== QUESTIONS ON THE MATERIAL ==
**A)** Please change "recoil" to "kick" in the forum thread on the 40S&W, and give everything from "## arnisandyz (Jul" down to "Moynihan (Jul 19, 2006)" again with that swap made.
**B)** In the 40S&W thread, which Glock did Andy Moynihan have for only a day?

== GIVEN TEXT ==

——————

# Who dislikes the 40S&W?



## arnisandyz (Jul 19, 2006)

Well, maybe not dislike, but "prefer" something else?

They've been around for a while and its THE caliber for IPSC limited since you can easily make major and have the benifit of a couple more rounds compared to a 45. Ballistically speaking its a very effective round and has proven itself to be an effective caliber for law enforcement.

Personally, I never really liked it, and i've shot quite a few. To me, its not pleasant to shoot, it has more of a sharp spike type of recoil where a 45ACP is a firm push. Maybe one day I'll own one and warm up to it but I doubt it will replace my 45s and 9mms.


----------



## Andy Moynihan (Jul 19, 2006)

*raises hand*

Too much muzzle energy for the job. Had a  subcompact Glock 27 for a day and the sonofabitch ate my hand. Had a full size Glock22  for awhile which was somewhat easier, but it's not worth the extra effort it takes me to keep it on target as , say, 9 or 45. I will never voluntarily own/carry a .40 again.


----------



## Brian R. VanCise (Jul 19, 2006)

——————

== DATASET RECORDS ==

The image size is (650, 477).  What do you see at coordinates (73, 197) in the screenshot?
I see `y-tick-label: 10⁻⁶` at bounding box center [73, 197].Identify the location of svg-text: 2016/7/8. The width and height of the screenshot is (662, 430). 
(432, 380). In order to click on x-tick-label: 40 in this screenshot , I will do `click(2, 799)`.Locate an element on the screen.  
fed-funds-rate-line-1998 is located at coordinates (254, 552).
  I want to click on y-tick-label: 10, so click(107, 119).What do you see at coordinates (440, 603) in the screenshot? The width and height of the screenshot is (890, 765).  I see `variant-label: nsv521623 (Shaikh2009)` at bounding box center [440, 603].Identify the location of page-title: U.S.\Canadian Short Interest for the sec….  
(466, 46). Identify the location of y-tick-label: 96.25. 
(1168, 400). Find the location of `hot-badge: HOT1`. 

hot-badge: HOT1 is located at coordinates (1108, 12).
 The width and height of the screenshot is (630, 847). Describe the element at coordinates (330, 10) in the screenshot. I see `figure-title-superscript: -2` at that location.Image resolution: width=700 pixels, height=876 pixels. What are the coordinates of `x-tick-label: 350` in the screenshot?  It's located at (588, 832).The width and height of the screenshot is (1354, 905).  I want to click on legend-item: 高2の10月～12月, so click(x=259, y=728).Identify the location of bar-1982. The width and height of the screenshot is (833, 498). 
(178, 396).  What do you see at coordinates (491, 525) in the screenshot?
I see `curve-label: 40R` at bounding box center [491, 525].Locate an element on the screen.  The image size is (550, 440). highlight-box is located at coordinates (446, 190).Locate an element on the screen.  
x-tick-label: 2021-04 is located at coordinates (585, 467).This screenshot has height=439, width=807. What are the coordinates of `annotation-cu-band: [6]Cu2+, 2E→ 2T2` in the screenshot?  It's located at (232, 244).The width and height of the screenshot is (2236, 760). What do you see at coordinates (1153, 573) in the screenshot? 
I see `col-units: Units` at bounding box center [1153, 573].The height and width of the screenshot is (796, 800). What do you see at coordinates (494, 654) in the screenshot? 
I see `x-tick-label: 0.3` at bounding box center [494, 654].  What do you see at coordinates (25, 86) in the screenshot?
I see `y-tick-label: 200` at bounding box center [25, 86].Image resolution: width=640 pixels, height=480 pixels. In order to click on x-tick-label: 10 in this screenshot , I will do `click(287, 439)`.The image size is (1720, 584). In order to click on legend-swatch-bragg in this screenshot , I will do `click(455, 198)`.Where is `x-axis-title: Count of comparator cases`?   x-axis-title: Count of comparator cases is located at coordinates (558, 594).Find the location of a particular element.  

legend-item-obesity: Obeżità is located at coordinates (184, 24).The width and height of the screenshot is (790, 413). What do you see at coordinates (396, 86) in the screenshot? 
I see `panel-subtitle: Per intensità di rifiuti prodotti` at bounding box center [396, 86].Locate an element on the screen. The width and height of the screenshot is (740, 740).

——————

== RESULTS OF THE TASKS ==
**A)**
## arnisandyz (Jul 19, 2006)

Well, maybe not dislike, but "prefer" something else?

They've been around for a while and its THE caliber for IPSC limited since you can easily make major and have the benifit of a couple more rounds compared to a 45. Ballistically speaking its a very effective round and has proven itself to be an effective caliber for law enforcement.

Personally, I never really liked it, and i've shot quite a few. To me, its not pleasant to shoot, it has more of a sharp spike type of kick where a 45ACP is a firm push. Maybe one day I'll own one and warm up to it but I doubt it will replace my 45s and 9mms.


----------



## Andy Moynihan (Jul 19, 2006)

**B)** A subcompact Glock 27.